**Text to read**:
* Begin *

Builders Risk Insurance for Contractors
Builders risk insurance covers the structure, materials, and supplies during construction. Learn what it costs, who buys it, common exclusions, and how to compare quotes.
Key Takeaways
Builders risk is temporary property insurance that covers the structure, materials, and supplies during construction. Premiums are generally based on total completed project value.
- The construction contract determines who buys the policy and which parties are named as insureds
- Common exclusions include flood, earthquake, faulty workmanship, contractor tools, and vehicles
- Basic policies cover only hard costs; soft costs and delay coverage require endorsements
- Premiums are calculated as a percentage of total project value; one published brokerage benchmark cites 1% to 5%, but your quote will reflect your specific project details
What builders risk insurance covers during construction
Builders risk insurance is temporary property coverage for a building or structure while it is under construction, renovation, or remodeling. The policy protects the project itself and the materials going into it, not your ongoing business operations.
It is often called course-of-construction insurance. The policy helps protect construction projects from property damage caused by perils such as fire, lightning, hail, explosion, theft, vandalism, and certain weather events.
The policy is project-specific. It starts around the construction contract or project start date and ends when the project is completed, the building is occupied, or the policy expires, depending on the wording.
What property is covered
The main covered property is the structure under construction and the materials, supplies, and equipment that will become part of that structure. Materials on site, in transit, and at temporary storage locations can also be covered, though transit and off-site storage may require endorsements or higher sublimits.
Do not read "equipment" too broadly here. Builders risk covers items becoming part of the building. Contractor-owned tools, mobile equipment, and vehicles usually need separate coverage. Most builders risk policies exclude contractor's equipment unless it is reported in the policy values. Contractors can report it in values or buy a separate tools and equipment floater.
How an installation floater relates to builders risk
An installation floater is inland marine coverage on property being installed by a contractor. IRMI describes it as a specialized type of builders risk coverage often written on the same form. Trade contractors installing HVAC units, electrical systems, or fixtures may find an installation floater more practical than a full builders risk policy when they do not control the entire project.
Builders risk protects the project itself and the materials going into it. Your general liability policy handles third-party injury and property damage claims, which are separate exposures.
Who buys the policy and who is insured
The construction contract determines who buys builders risk. The owner often purchases it because they hold the primary financial interest in the project. But a contract can require the general contractor to secure the policy and list the owner, subcontractors, and lender as additional insureds.

* End *

**Goal 1**: In the builders risk text, copy the passage starting at "What property is" and ending at "or higher sublimits.".
**Goal 2**:
Answer these questions from the builders risk text:
(a) What other name is builders risk insurance often called?
(b) What premium range does one published brokerage benchmark cite?
(c) Besides reporting it in values, what can contractors buy to cover their tools and equipment?
The listing that follows has no connection to the builders risk text.

**Data block**:
* Begin *

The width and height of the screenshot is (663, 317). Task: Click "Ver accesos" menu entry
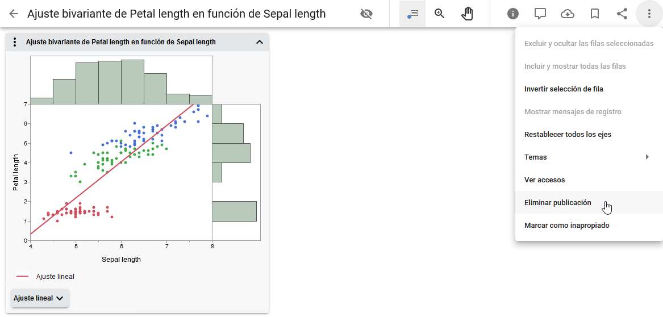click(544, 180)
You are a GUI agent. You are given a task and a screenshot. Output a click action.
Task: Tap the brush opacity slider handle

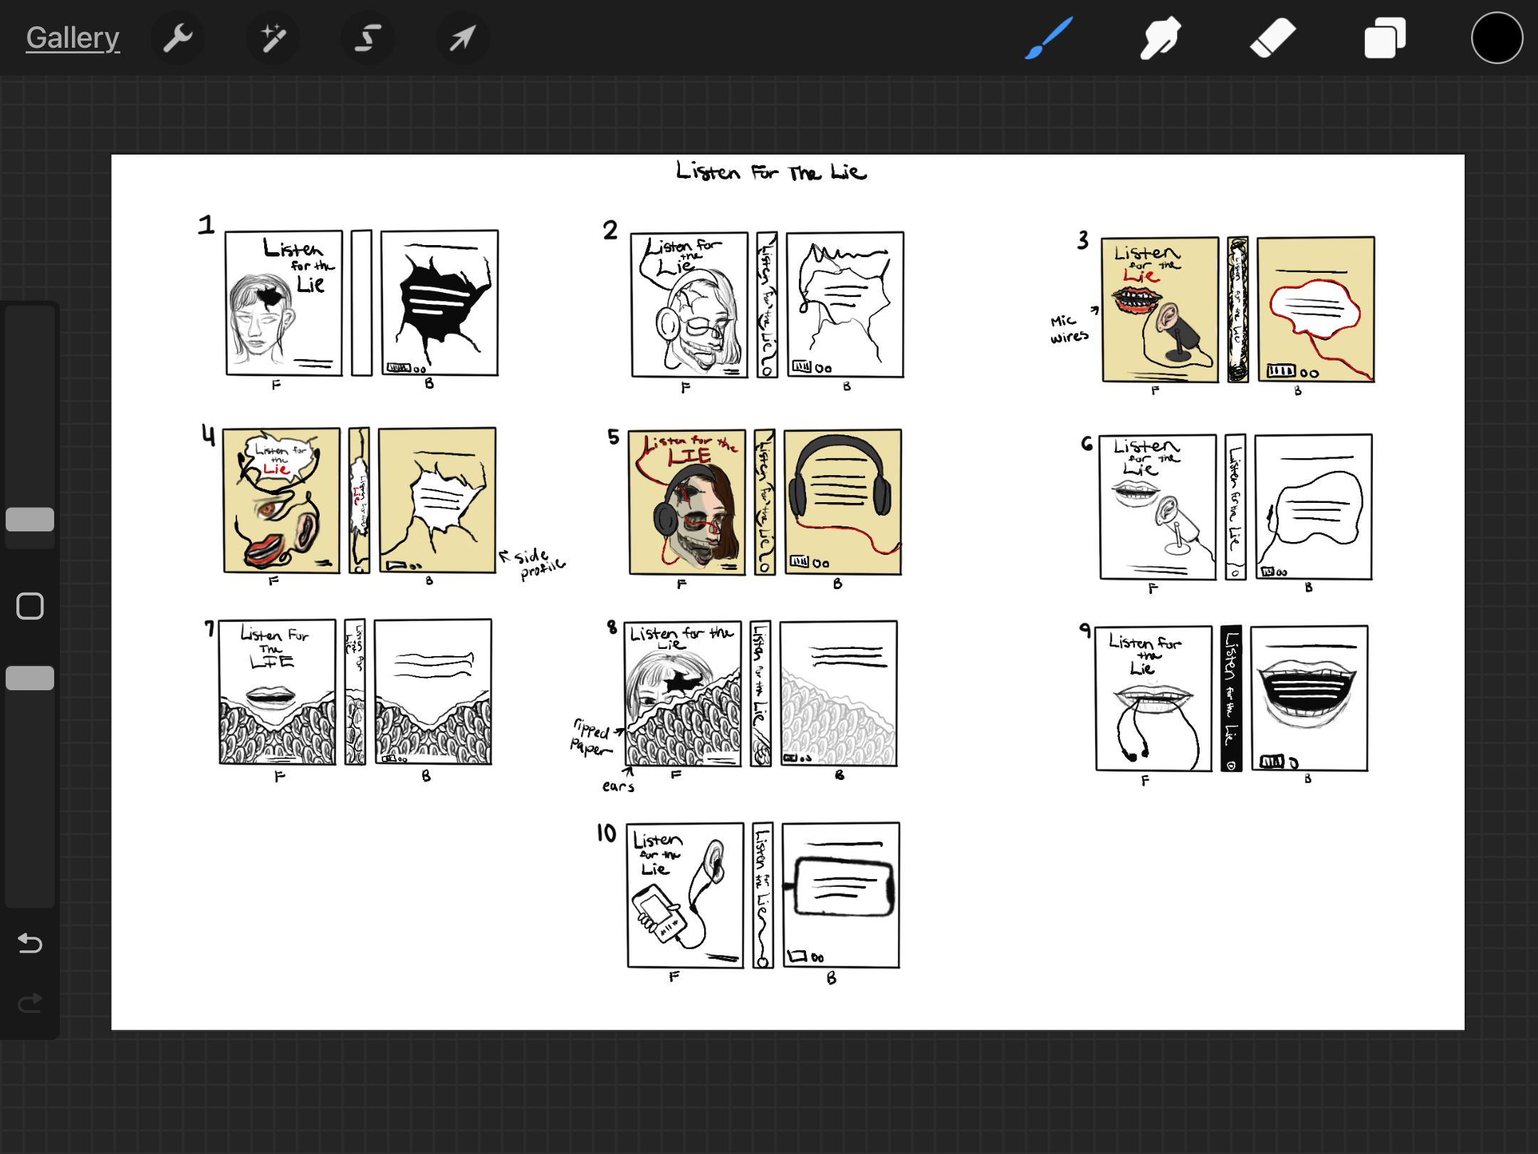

* End *

**Solution 1**:
What property is covered
The main covered property is the structure under construction and the materials, supplies, and equipment that will become part of that structure. Materials on site, in transit, and at temporary storage locations can also be covered, though transit and off-site storage may require endorsements or higher sublimits.

**Solution 2**:
(a) Course-of-construction insurance.
(b) 1% to 5% of total project value.
(c) A separate tools and equipment floater.